#38Posted: 2012.04.27 10:54 | Report
When I worked for a para-military company, we quickly learned that reusing password was good only in the programmers' heads.
People would do the IMPOSSIBLE to circumvent it.
1) In the beginning they would just add a "1" after the password.
2) Requiring certain characters, they just added their birth year at the end of the password.
3) Requiring a minimum length, they just copy pasted their own name twice.
4) Reusing the passwords they just added incremental numbers or a combo of the above or the month of the changed password.
When we made filters to screw them up on the above, they started writing the passwords on Post It attached to their monitors.
When we involved their bosses to force them stop doing that, all went suddenly quiet for 2-3 months.
We could not believe we had won against the End Users.
We could not be fartest from the truth, in fact.
A parent company team of inspectors came for a routine control and guess what did they find?
The end users ALL opened the same Excel sheet one of them originally created.
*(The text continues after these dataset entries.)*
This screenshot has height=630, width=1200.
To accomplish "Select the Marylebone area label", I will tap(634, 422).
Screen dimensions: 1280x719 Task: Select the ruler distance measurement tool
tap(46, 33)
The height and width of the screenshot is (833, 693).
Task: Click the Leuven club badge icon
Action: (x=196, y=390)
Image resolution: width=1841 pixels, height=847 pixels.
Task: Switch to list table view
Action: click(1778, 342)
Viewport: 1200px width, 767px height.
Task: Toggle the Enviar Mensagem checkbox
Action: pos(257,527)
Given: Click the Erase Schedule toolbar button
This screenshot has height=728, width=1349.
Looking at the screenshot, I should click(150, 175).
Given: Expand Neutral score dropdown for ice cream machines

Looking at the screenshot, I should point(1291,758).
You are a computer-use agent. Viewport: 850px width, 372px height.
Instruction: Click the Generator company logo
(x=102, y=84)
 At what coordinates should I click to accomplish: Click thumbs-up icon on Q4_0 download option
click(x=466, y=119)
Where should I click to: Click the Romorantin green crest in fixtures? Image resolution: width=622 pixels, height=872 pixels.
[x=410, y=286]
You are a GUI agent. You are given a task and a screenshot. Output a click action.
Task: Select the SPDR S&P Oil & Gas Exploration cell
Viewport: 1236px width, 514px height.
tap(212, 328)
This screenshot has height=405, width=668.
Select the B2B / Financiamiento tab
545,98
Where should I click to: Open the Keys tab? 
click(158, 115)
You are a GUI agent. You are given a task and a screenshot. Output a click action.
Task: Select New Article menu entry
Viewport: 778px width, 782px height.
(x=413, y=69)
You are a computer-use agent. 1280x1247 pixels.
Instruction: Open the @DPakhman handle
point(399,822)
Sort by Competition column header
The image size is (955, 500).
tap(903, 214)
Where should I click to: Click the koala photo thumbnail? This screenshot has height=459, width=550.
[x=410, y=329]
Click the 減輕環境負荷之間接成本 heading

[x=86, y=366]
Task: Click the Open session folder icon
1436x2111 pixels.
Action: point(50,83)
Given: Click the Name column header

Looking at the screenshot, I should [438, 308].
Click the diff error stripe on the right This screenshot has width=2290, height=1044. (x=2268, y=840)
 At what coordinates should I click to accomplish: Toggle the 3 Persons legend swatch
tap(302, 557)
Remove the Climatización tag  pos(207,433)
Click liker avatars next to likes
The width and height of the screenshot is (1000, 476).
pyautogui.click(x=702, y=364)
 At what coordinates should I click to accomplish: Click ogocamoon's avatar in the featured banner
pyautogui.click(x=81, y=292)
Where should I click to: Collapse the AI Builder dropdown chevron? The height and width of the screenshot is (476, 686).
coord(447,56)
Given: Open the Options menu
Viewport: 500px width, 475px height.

That Excel sheet had the full user names and passwords of the 1200 employees, all in clear of course.
So, instead of better security, we achieve an huge piece of sh!t.
Heads fell, reprimands were made, everything settled down.
2 more months of utter silence and guess what, one morning I randomly pass close to an End User and my eyes and my ********* fell to the floor together.
They - the End Users - somehow created an MS Access forms "application" including the passwords (in clear of course!!!) of every employee, for multiple applications AND with search engine to make it easier to find and copy / paste them!